2. Roads are more congested with vacationers.

Heavy traffic triggers frustration and road rage. Out of impatience, people weave between lanes, verbalize anger, and cut off other drivers. Though it’s hard to refrain from reacting, the best response is staying calm. Try to avoid confrontation, and shrug off the hostile behavior of irate drivers.

3. Tire blowouts are more prevalent.

Heat causes tire air to expand, making wheels prone to blowouts, especially if they’re worn. Tire pressure increases by one pound for every 10-degree rise in temperature. Check tire pressure every two weeks during summer, especially at times of heat waves. Refer to the recommended pressure rating in your vehicle owner’s manual or the inside panel on the driver’s door. Keep tires inflated to that pressure level.

4. Car engines overheat.

Common causes of engine trouble are low anti-freeze, loose hoses, and overdue car maintenance. Stash a bottle of coolant and a water jug in the trunk. If the temperature gauge approaches the danger zone, turn off the air-conditioning. This dissipates heat and relieves engine strain. Then get off the road and shut the ignition. Rather than trying to resolve the problem, call a car-savvy person for help or, if your loved one has AAA coverage, ask the agency to dispatch a technician.
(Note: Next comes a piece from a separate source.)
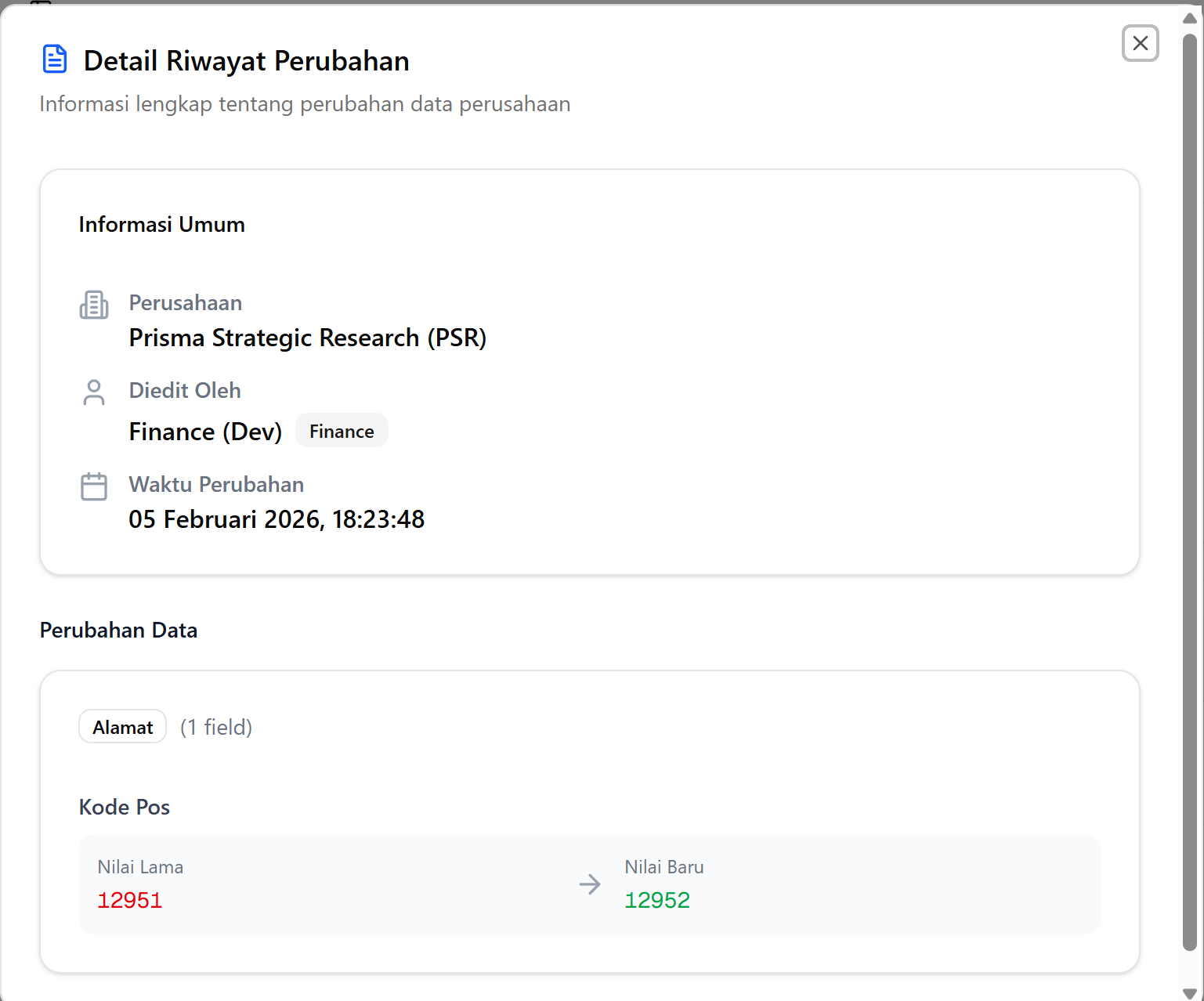Click the Alamat category tag

(123, 727)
5. Summer sun glare is blinding, increasing car accident risk.

Even sun shining from the rear of your car changes the brightness of traffic lights. Distinguishing colors is difficult, leading to mistaking a red light for green. Wear polarized sunglasses while driving. Polarized lenses are designed to reduce glare and sun intensity.
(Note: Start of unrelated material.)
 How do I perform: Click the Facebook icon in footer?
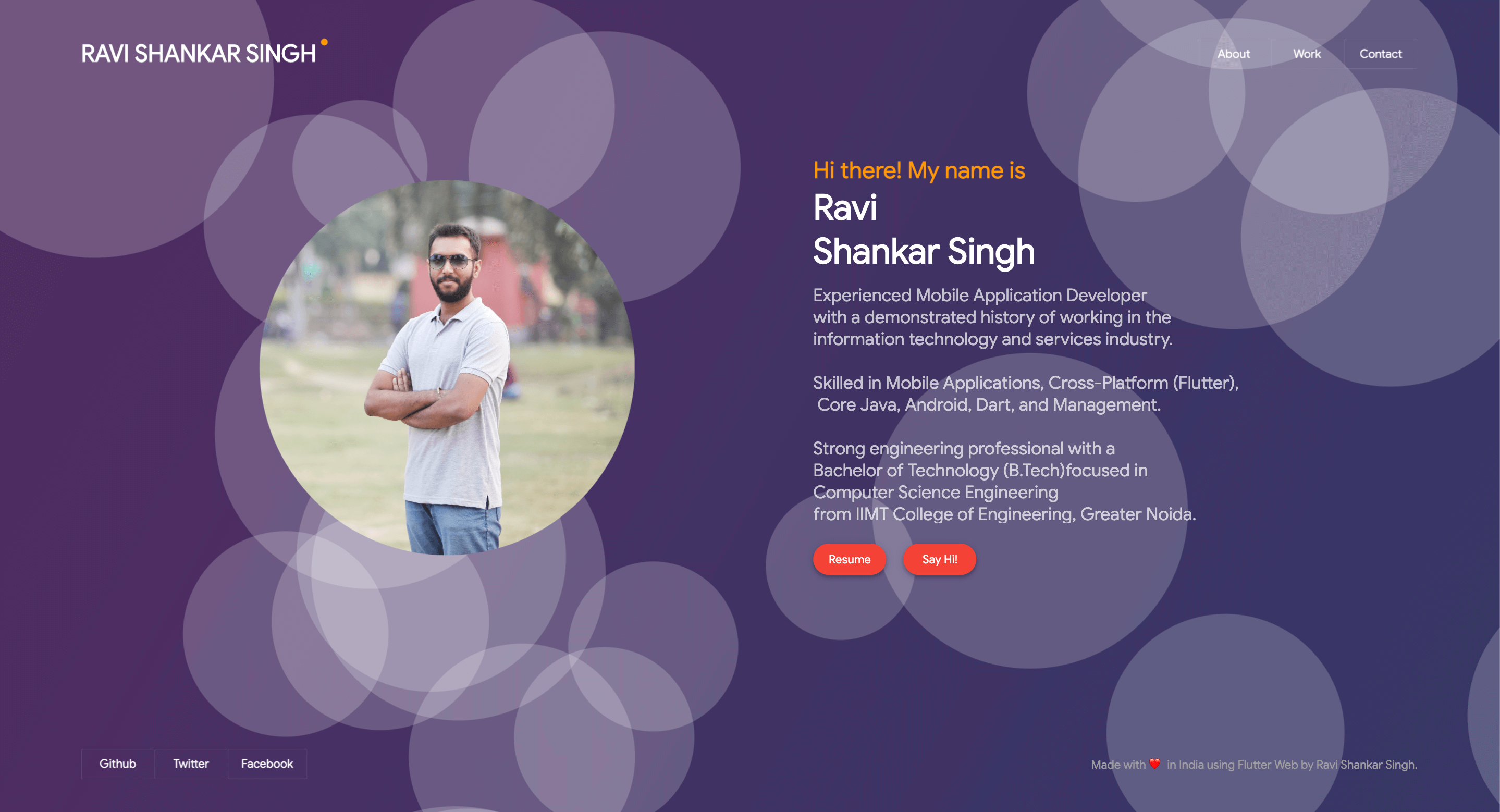pos(268,764)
If you’re concerned about your senior loved one driving this summer, we can help. At Allentown Home Care Assistance, our caregivers are licensed, bonded, and insured and can provide safe transportation for your aging loved one whether to run errands, attend doctors’ appointments, or meet friends. Learn more about our care services, including part-time and live-in senior care in Allentown, by calling 484-350-3874 today. We look forward to hearing from you.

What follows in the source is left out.